1

I am fairly new to using regular expressions and I am stuck on a problem that I am trying to solve. I have issues understanding what's going on and I hope that someone can hint me in the right direction.

What I am trying to achieve:

To avoid duplicates in the view, I want to check if an attribute name contains the respective attribute unit.
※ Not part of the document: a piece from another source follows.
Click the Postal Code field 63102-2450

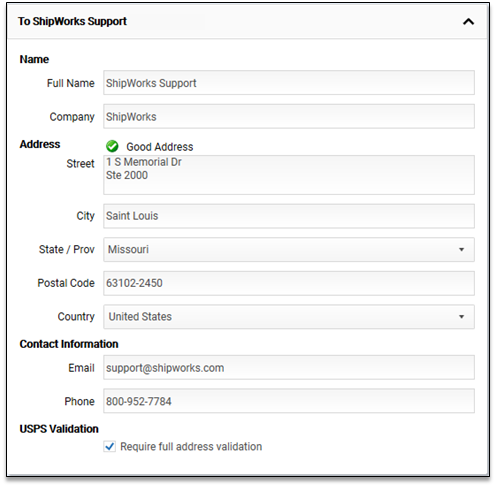tap(289, 283)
For example if $attribute['name'] = "Cutting speed (in m/Min.)" and attribute['unit'] = "m/min" the attribute unit should not be displayed as it is already mentioned in the name.

How I am trying to achieve this:

I am checking for the attribute unit by using the following regular expression: ~\b' . attribute['unit'] . '\b~i' This works well in for the above mentioned example, but not so well if the unit is a special character, like % or ", for instance.

The Problems

While testing for the special character issue I came accross the following phenomenon:

if I use this regex /\b%\b/ it behaves not as expected and matches the % in bla%bla but not the % if it is preceded or followed by a space: https://regex101.com/r/56iYEI/3

It seems like the % turns the behavior of the regex to its opposite. I tested with other "special characters" as well (" and &), and they seem to have the same effect.
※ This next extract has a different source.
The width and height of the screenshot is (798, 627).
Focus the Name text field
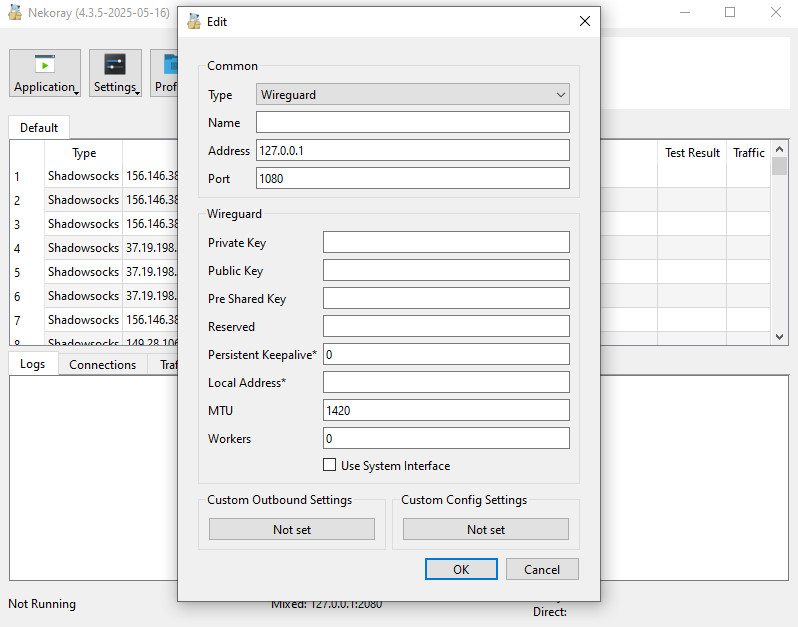pyautogui.click(x=413, y=122)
I was directed to this question (Regular Expression Word Boundary and Special Characters) before and read the answers. I now understand that \b checks for word boundaries. But it is still unclear to me why it behaves the way it does as soon as a % or " turns up.

The questions

  1. How come a % turns this checking for word boundaries by \b around?
  2. How can I achieve my goal to match for alphanumeric units as well as for special character units, like % or "?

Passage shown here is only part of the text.